It's still only been four days here, so I am still getting used to the metro here, but it feels easier to master than New York City's subway system. It also makes me with Hartford had more than the most basic Commuter Rail. Apparently I'm here with good timing, as all the posters and signs around the stations advertise that their five-line system was finally fully completed last year, the entire original plan realized a full ten years after they started. I feel confident no one will mistake me for a tourist by the start of next week.

My favorite part of the official program thus far was today's Speech Writing seminar. Forensics Club, of course, taught me most of the skills I'd need for powerful speaking – another reason I might make a good lawyer, I now realize – but no one ever taught me how to write actual speeches. Thus far, Chilton's English classes only covered writing essays and things other people would read. When writing to be heard, rather than read, there is a different skill set, and I wish I could've attended this Junior Leadership Program prior to my campaign for Student Council President. I taught myself enough, clearly, as I did succeed in being elected. However, many of the experts they brought in to speak with us have now taught me more. I am eager to find out what else I might learn over the course of the coming weeks.

Please let me know how life back home has been. Have you decided yet on your plans for July 4th weekend? I'll await your next letter.

Sincerely,  
Paris


	4. No Touch, No Fireworks!(song Lane wrote)

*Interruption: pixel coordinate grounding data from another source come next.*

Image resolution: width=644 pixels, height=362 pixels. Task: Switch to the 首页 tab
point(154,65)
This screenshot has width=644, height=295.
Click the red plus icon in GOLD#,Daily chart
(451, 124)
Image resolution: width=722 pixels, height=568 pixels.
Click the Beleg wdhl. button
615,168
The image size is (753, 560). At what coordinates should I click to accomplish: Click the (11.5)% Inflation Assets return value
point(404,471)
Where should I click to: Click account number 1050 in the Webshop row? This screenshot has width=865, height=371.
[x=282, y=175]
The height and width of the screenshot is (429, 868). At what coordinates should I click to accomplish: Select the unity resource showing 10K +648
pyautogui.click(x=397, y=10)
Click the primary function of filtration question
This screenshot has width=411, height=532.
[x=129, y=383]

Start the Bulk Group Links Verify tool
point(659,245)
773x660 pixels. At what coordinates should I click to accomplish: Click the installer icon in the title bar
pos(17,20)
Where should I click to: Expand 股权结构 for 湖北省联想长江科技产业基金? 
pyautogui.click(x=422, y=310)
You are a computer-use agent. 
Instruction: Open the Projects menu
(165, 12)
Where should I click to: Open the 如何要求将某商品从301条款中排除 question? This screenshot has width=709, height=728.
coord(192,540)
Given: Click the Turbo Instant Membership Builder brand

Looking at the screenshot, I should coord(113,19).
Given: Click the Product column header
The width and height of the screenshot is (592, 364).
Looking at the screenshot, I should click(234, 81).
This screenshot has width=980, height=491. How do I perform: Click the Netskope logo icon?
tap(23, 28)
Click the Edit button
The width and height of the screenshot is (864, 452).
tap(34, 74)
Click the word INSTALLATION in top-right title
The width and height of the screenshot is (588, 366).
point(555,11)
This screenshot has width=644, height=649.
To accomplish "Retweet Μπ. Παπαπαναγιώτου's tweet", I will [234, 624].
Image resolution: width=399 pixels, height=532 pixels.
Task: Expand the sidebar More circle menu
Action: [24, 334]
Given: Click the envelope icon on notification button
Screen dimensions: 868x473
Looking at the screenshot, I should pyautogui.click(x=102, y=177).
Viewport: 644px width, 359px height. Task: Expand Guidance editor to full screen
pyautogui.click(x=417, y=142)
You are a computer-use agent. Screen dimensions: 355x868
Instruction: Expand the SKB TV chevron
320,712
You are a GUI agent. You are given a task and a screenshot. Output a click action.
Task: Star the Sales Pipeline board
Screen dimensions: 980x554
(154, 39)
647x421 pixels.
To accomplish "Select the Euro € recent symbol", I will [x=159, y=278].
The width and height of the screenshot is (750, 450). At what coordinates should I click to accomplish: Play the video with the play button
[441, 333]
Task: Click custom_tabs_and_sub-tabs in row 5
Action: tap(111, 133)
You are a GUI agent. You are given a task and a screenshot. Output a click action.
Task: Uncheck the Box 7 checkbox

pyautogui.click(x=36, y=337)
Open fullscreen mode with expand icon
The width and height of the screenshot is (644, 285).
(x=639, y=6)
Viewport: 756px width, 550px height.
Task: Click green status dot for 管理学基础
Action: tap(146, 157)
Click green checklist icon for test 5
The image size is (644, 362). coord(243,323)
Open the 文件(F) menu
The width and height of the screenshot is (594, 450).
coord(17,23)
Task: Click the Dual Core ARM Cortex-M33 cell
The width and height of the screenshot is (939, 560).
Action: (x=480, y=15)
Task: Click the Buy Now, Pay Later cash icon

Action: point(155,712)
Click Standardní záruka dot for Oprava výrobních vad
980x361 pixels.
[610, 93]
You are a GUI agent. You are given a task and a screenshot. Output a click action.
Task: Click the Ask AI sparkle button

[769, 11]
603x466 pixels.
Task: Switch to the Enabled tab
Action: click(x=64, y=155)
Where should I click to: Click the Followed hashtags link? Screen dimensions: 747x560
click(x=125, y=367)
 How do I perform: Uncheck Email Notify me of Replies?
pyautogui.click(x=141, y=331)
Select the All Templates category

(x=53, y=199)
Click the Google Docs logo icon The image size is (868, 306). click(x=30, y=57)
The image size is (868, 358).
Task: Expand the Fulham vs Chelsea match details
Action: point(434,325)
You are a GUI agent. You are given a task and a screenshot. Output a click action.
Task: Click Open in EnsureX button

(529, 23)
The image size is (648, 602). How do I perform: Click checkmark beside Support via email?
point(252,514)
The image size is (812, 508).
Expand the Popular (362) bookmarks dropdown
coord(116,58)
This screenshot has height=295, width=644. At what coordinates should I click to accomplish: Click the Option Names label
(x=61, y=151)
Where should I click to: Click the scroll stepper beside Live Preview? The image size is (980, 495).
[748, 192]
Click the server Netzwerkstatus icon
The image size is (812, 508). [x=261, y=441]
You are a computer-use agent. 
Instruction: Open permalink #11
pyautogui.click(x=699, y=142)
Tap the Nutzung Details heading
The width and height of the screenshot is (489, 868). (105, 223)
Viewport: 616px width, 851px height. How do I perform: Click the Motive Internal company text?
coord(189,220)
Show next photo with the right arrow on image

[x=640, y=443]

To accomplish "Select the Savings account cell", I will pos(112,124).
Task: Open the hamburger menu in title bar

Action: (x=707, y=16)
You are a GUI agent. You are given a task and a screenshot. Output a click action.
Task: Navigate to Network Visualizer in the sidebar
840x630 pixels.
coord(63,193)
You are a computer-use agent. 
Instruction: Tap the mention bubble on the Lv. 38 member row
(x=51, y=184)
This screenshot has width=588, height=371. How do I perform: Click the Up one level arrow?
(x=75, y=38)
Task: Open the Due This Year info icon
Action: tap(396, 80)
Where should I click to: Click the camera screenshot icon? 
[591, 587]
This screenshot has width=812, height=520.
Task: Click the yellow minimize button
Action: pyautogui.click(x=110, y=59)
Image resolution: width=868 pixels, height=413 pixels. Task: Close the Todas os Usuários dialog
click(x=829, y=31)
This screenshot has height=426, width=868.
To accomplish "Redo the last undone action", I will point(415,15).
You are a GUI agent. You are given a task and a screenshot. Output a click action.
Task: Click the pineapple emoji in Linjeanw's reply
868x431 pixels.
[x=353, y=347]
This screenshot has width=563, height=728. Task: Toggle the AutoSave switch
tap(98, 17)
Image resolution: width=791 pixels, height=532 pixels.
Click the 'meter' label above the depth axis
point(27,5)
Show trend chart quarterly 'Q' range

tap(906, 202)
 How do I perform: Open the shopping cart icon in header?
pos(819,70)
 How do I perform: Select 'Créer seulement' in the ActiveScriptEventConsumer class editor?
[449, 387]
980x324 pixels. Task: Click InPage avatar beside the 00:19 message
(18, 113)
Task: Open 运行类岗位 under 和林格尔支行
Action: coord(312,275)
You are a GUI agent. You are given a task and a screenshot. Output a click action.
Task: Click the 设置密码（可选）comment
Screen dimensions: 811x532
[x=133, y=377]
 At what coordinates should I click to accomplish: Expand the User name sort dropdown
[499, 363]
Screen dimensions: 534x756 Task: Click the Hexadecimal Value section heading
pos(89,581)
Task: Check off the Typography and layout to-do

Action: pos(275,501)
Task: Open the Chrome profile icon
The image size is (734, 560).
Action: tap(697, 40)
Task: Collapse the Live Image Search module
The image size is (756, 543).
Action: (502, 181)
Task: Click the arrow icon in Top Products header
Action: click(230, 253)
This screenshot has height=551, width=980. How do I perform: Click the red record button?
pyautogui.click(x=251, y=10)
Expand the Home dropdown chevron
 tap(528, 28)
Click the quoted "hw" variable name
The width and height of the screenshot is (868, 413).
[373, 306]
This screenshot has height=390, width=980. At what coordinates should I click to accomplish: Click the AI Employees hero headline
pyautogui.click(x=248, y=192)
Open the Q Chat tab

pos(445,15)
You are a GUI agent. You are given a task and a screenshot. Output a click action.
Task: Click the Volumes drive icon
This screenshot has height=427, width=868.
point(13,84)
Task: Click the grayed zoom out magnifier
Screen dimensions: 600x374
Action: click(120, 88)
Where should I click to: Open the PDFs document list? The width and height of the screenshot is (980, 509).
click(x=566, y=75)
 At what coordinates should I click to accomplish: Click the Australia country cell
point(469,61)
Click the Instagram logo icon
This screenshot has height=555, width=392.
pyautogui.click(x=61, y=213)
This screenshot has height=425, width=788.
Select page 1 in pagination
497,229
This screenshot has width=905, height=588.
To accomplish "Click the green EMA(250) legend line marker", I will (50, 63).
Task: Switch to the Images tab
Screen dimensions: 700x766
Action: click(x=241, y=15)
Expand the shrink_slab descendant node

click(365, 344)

_Lane Kim never kept a diary. She kept hidden CDs and a hidden life, but never a traditional diary. Just writing about her life? Nah. That wasn't for her. She got all her feelings out when she spoke to Rory. She didn't need to tell a piece of paper in a little book._

 _But then… Rory went off to Yale, and Dave went off to college too, all the way across the country, and she started to feel a bit more lonely. Not long after the marriage jug incident, she experienced her first real break up. Dave wasn't going to be coming back into the picture of her life. Frustratingly, she had no one to talk to about it, since her calls to Rory that day kept going to voicemail..._

 _And well, that's how "No touch? No fireworks!" ended up getting written._

* * *

" **No touch? No fireworks!"**

 _ **Verse 1:**_

Dear Dave,  
How is Cali?  
Bet you thought our finale  
would be the last you'd hear  
of my drums in your ears

But listen to this now:  
Curtain call means a bow.  
Before I let you go  
blare this in stereo!

 _ **Chorus:**_

We saw the end approach, and so we made the most  
Of the end of teenage youth – we tried to deny the truth

Long distance never works! No touch? No fireworks!

 _ **Verse 2:**_

I won't cry over you,  
because I've cried before  
over a mistake made.  
A boy I didn't know!

The Cure's melancholy  
helped me mourn fantasy  
He never knew my name  
It's not even a shame

 _ **Chorus:**_

We saw the end approach, and so we made the most  
Of the end of teenage youth – we tried to deny the truth

Long distance never works! No touch? No fireworks!

 _ **Verse 3:**_

The next guy cost more tears  
I blame girlish young fears  
Became stronger and wise  
Then third guy's the charm: surprise!

Into my life like "bam"  
Soon you knew who I am  
I had never been kissed  
They should all get the gist

Bridge:

Oh I joined your cover band, put my face into your hands  
Yes as soon as you arrived, my whole body came alive  
My heart, mind, and soul too… But you do what you do  
School only out for summer  
And oh isn't that the biggest bummer

 _ **Chorus:**_

We saw the end approach, and so we made the most  
Of the end of teenage youth – we tried to deny the truth

Long distance never works! No touch? No fireworks!


End file.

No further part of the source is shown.